__記事__.
—————

1600年に創業され、今年424年目を迎えた長野県渋温泉の古久屋。現在代表を務める17代目・代表取締役の小根澤宏介氏は2018年、28歳で16代目であった父より代表取締役の座を受け継ぎ現在に至る。マーケットが大きく変化する中で若きリーダーが歴史ある老舗旅館を後世に伝えるために何に取り組むのか。小根澤氏に聞いた。
28歳で代表取締役の座を承継という青天の霹靂。
歴史を受け継ぎながら自身のスタイルを模索
約1300年前、奈良時代に行基菩薩によって発見されたと伝えられ、戦国の武将、武田信玄の寄進により温泉寺が開山されたという長い歴史を持つ渋温泉。「渋温泉 古久屋」は1600年に当時渋温泉で「穀屋(こくや)」と称する穀物問屋を営んでいた古久屋の初代当主市左衛門氏が旅人宿を開き、400年以上を超えて現在に至るまでの由緒を持つ老舗旅館だ。
その歴史は少し変わったところからも感じることができる。それはWEBサイトのドメインで、古久屋の屋号は穀屋から派生したものだが、WEBサイトのドメインは創業者の市左衛門氏からとって「ichizaemon.com」となっている。渋温泉の中には同様の旅館もあり、長い歴史に紐づく各宿の物語がさまざまなところから透けて見える。
「当館の魅力はやはり7つの泉質・効能の異なった源泉を堪能できる、8つの100%天然温泉のお風呂です。WEBサイトなどでは6つの源泉となっておりますが、最近取得した隣接している旅館の源泉も加わり、現在では7つの源泉をお楽しみいただけることで、これが古久屋を訪れる多くのお客さまにご評価をいただいています」(「渋温泉 古久屋」 17代目代表 小根澤宏介氏。以下同)。

—————

__提供データ__.

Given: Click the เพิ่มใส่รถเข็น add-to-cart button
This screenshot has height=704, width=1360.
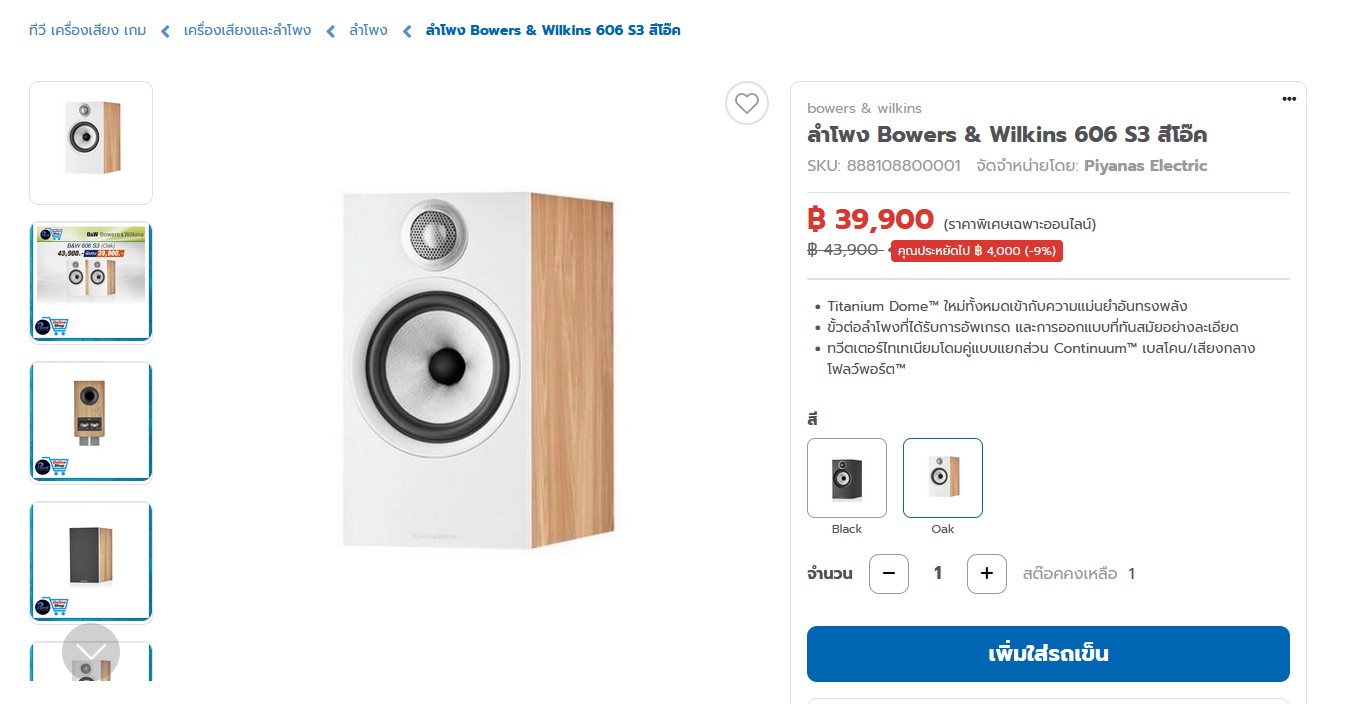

—————

__課題の要件__. 上の記事によると、古久屋のWEBサイトのドメインは誰の名前からとられているか。

__解答__. 創業者の市左衛門氏の名前からとられており、ドメインは「ichizaemon.com」である。